Professor Stephen Lansing

IAS Fellow & Winifred Jean Stubbs Fellow at Grey College, Durham University (October – December 2007)

Professor J. Stephen Lansing is a professor of anthropology at the University of Arizona, with a joint appointment in Ecology and Evolutionary Biology. He is also a resident professor at the Santa Fe Institute, birthplace of complexity science, and director of Yayasan Somia Pretiwi, an Indonesian foundation promoting collaborative research on environmental problems in the tropics.

Princeton ecologist Simon Levin writes that Lansing “is unique in his ability to explain order in human societies within the framework of complex systems theory. His third book, Priests and Programmers: technologies of power in the engineered landscape of Bali (1991) won the J.I. Staley prize for the best book in anthropology in the year it was published, and “has long since become a classic in sustainability science”, as Harvard ecologist William Clark wrote in the foreword to a 2007 edition. Perfect Order: recognizing complexity in Bali appeared in 2006, and was hailed as a new classic in the anthropology of religion, the environment and society. Clifford Geertz of the Institute for Advanced Study in Princeton wrote that “the extraordinary complexity of Balinese social life, the grand variousness of its culture, and the clockwork precision of its terraced rice fields climbing up the sides of towering volcanoes have long astonished scholars, administrators and tourists alike…[Perfect Order] uncovers the principles which animate them and traces the ways they support and govern one another to produce a tremulous and troubled self-organizing, self-repairing whole.”

During his time at the IAS, Professor Lansing will be working on a new project: building and testing anthropological models to explain observed patterns of genetic and linguistic variation at the scales at which they originate. Communities of interacting individuals form the raw material for both language change and gene flow. But until now, most studies of genetic and linguistic differentiation have focused on large-scale regional or continental patterns, characterized from a phylogenetic perspective. Yet all such patterns arise from processes that begin at the community level.
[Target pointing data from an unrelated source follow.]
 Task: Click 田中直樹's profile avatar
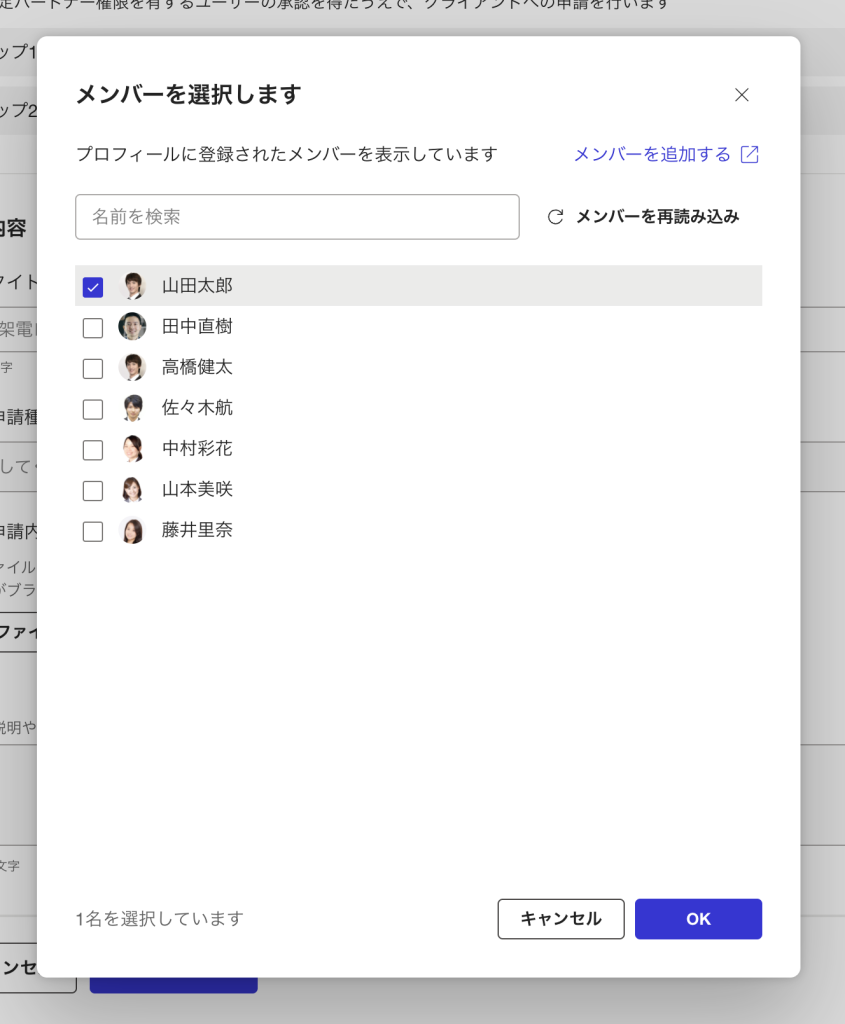tap(132, 327)
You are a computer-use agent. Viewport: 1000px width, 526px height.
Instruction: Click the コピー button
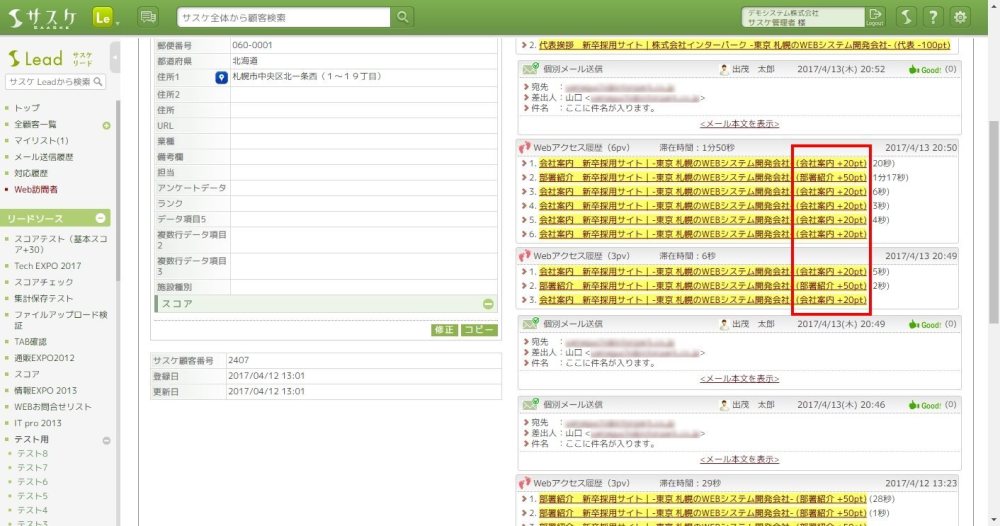point(479,330)
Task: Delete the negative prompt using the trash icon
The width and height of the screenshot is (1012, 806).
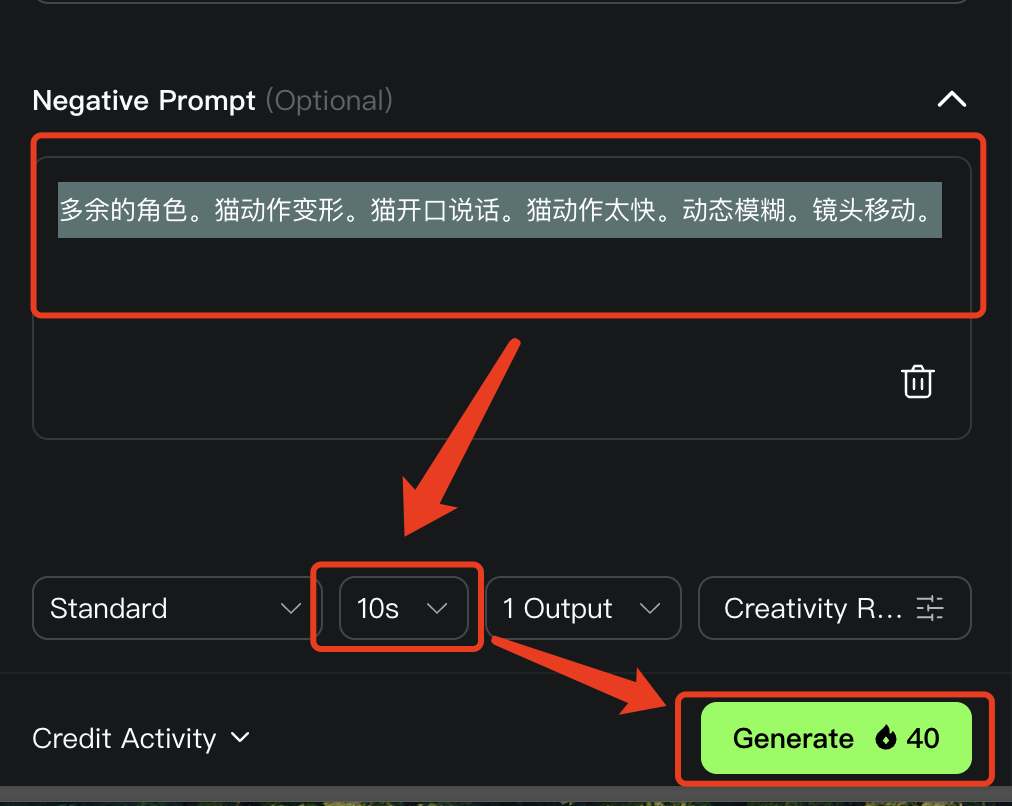Action: (x=917, y=381)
Using genetic, linguistic, demographic, environmental, medical and ethnographic data from villages in the Indonesian archipelago, Lansing and his colleagues are investigating how community-scale historical processes produce patterns of human sociality, language speciation and disease prevalence.

Professor Lansing chaired the anthropology department of the University of Southern California for five years and later held a joint professorship in anthropology and the School of Natural Resources & Environment at the University of Michigan. He has been a Fellow at the Institute for Advanced Study in Princeton and the Center for Advanced Study in the Behavioral Sciences at Stanford, a visiting lecturer at various Indonesian universities and a Fulbright fellow. Documentary films include The Three Worlds of Bali (1981), The Goddess and the Computer (1988), and a segment of The Sacred Balance (2003). A new film on Indonesian Origins is being edited at West Park Pictures (London), with support from San Francisco’s Exploratorium and the National Science Foundation.